Dyslipidemia is a significant morbidity associated with diabetes and cardiovascular disorders. The present study was undertaken to assess the lipid profile of type 2 diabetic and age-gender matched healthy subjects and its association, if any, with fasting plasma glucose. Clinically diagnosed diabetic subjects were recruited for the study. The fasting plasma glucose and lipid profiles were analyzed for 99 diabetic and 101 healthy volunteers. The blood samples were analyzed for fasting plasma glucose, total cholesterol, triglycerides, high density lipoprotein-cholesterol, low density lipoprotein-cholesterol and very low density lipoprotein-cholesterol. Correlation analysis of lipid profile with fasting plasma glucose and calculation of risk ratio was done. The levels of high density lipoprotein-cholesterol and low density lipoprotein-cholesterol were found to be significantly low in diabetics and subjects with lower low density lipoprotein-cholesterol were on statins. Inspite of lower lipid values, the risk ratio for diabetics was significantly higher. The correlation analysis indicated significant difference in relationship between fasting plasma glucose, lipid parameters and risk ratios in the two groups. Diabetics with lower high density lipoprotein-cholesterol and higher total cholesterol present with a higher risk ratio pointing to need of non-statin high density lipoprotein-raising medications decreasing their predisposition to cardiovascular disorders. The study highlights the altered pattern of correlation of lipid profile with fasting plasma glucose in diabetics and their increased risk of cardiovascular disorders. The dyslipidemia in the form of triglyceridemia and significantly low high density lipoprotein-cholesterol in diabetics point towards the need of non-statin high density lipoprotein-raising medications.

Keywords

Cardiovascular disorders, diabetes, dyslipidemia, hypercholesterolemia, risk ratio, serum lipids

Type 2 diabetes (T2D) is estimated to affect approximately 439 million individuals by year 2030 worldwide [1]. It is associated with significant morbidity and mortality due to cardiovascular complications [2]. South East Asian countries account highest burden of diabetes, including India which may have up to 33 million cases [3]. Cardiovascular disease (CVD) is more prevalennt in patient with type 2 diabetes than general population [4]. Dyslipidemia is a well known risk factor for CVD, with respect to type 2 diabetes and it affects almost 50% of population [5]. The characteristic features of dyslipidemia are high plasma triglyceride concentration, low high-density lipoprotein (HDL) cholesterol concentration and increased concentration of small dense low-density lipoprotein (LDL) cholesterol particle [6]. The elevated level of LDL is the characteristic marker for CVD [7]. Although there is considerable evidence that abnormalities in serum lipids and lipid metabolism are major risk factors for increased incidence of CVD in type 2 diabetes, the relative role of various lipoprotein abnormalities in determining the risk in diabetic individuals needs to be addressed [8].

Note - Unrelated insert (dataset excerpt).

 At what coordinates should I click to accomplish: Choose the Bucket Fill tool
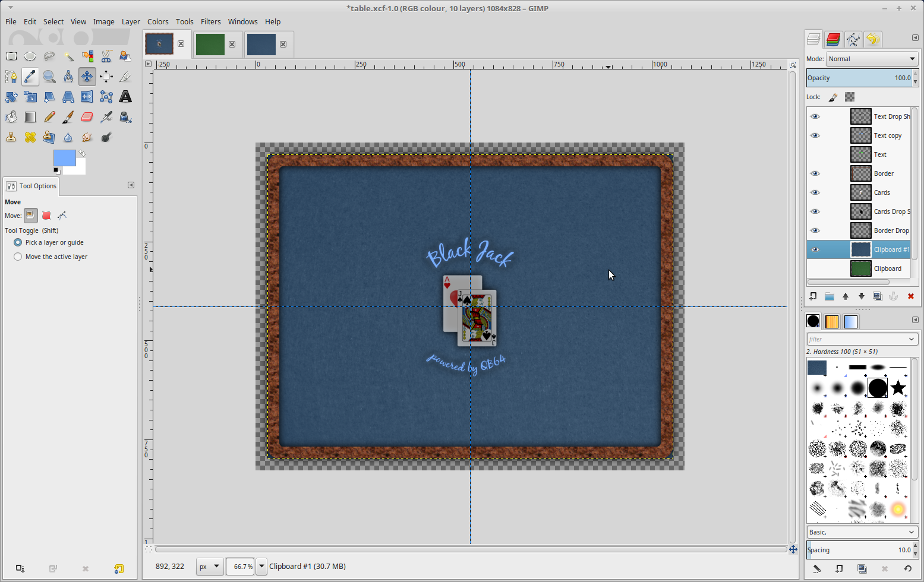[x=11, y=117]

In view of the predisposition for the development of atherosclerotic vascular disease in diabetics, attention has been focused on abnormalities of lipid and lipoprotein metabolism in diabetes. The aim of the present work was to study pattern, and severity of lipid disorders among type 2 diabetic patients especially in urban rural region of Pune, Maharashtra, India.

Total of 99 (45 males and 54 females) type 2 diabetic subjects attending the OPD of Bharati Medical Hospital and 101 (43 males and 58 females) controls were included in the study. Subjects with HIV/ HBsAg, bodily injuries, surgical procedures in recent past, underweight (BMI≤18.5) and alcoholics were excluded. The purpose of the study was explained to all potential subjects and only those who gave informed written consent were included in the study. The anthropometric measurements like height, weight, BMI, waist circumference, hip circumference were recorded for all the subjects. Blood pressure was measured using standard mercury sphygmomanometer after patient had rested for at least 10 min. About 8 ml venous blood samples, after at least 8 h fasting, were collected from all subjects by vain puncture, in plain and EDTA vacutainers.

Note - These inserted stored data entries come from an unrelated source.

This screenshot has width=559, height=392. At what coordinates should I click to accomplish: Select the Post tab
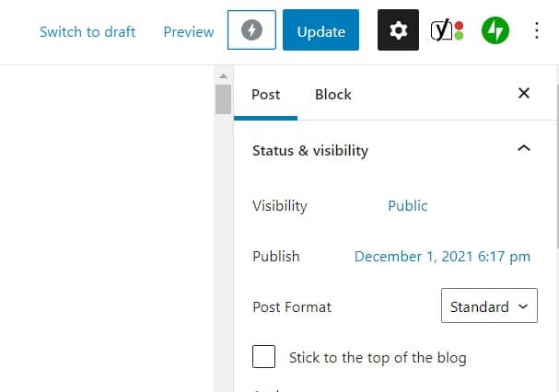pyautogui.click(x=265, y=95)
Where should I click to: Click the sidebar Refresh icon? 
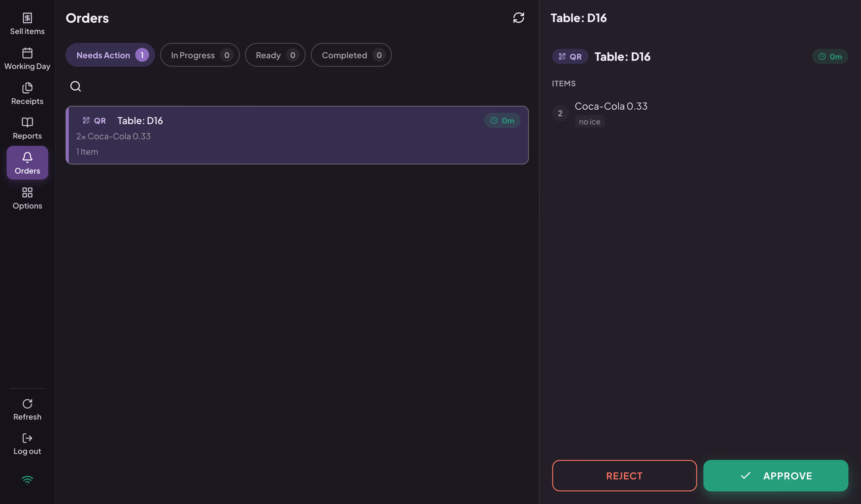pos(27,404)
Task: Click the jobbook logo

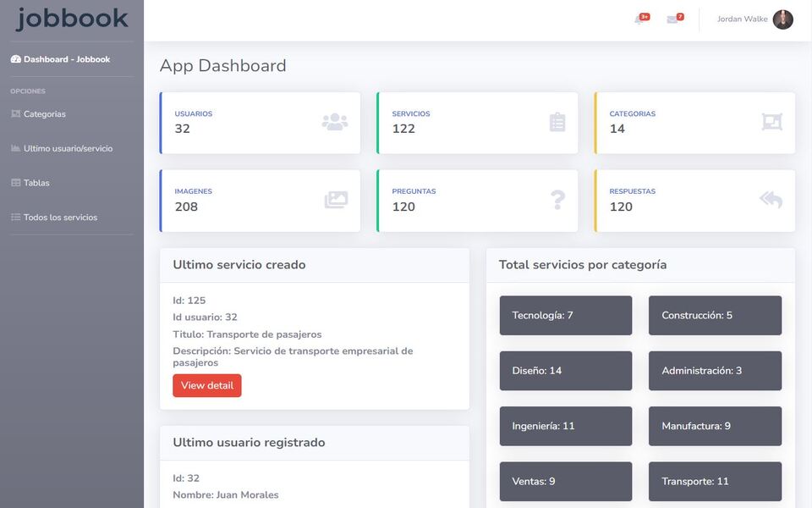Action: click(72, 18)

A standard dietary and physical activity questionnaire was delivered to all the subjects. The ongoing prescribed drugs, their dosages and other co-morbidities, if any were recorded for all diabetic subjects. The present study was undertaken after ethical approval from the Institutional Human Ethical Committee (BVDU/MC/2 dated 27th February 2012).

Glucose, total cholesterol (TC), triglycerides (TG), high density lipoprotein cholesterol (HDL-C), low density lipoprotein cholesterol (LDL-C) were estimated using commercial kits (Coral clinical system, Goa, India). Very low density lipoprotein cholesterol (VLDL-C) was estimated by using the formula: triglycerides/5. Risk ratios for all the samples were calculated by dividing TC by HDL-C.

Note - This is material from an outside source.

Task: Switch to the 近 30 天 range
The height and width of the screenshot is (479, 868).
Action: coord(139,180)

The lipid profiles from the subjects were classified as per the guidelines of National Cholesterol Education Programme (NCEP) Adult Treatment Panel III (ATP III). The NCEP-ATPIII guidelines classify hypercholesterolemia when TC>200 mg/dl, high LDL-C if LDL-C>100 mg/dl, hypertriglyceridemia if TG>150 mg/dl and low HDL-C if the value is <40 mg/dl. The subjects with one or more abnormal lipid concentrations were considered dyslipidemic. Type 2 diabetes mellitus was defined as per the American Diabetes Association (ADA) criteria. The data obtained from the study were analyzed by GraphPad 13.0 (Trial Version). Pearson’s correlation test was performed to examine various correlations. Two tailed unpaired t-test was used to compare means of different parameters. The differences among the means were considered significant if P≤0.05. All the values were represented as mg/dl unless otherwise specified.

The present study included 99 (45 males and 54 females) type 2 diabetic subjects and 101 (43 males and 58 females) healthy controls. The mean age of diabetic and control subjects was 51.82±0.63 and 50.50±0.61 years, respectively.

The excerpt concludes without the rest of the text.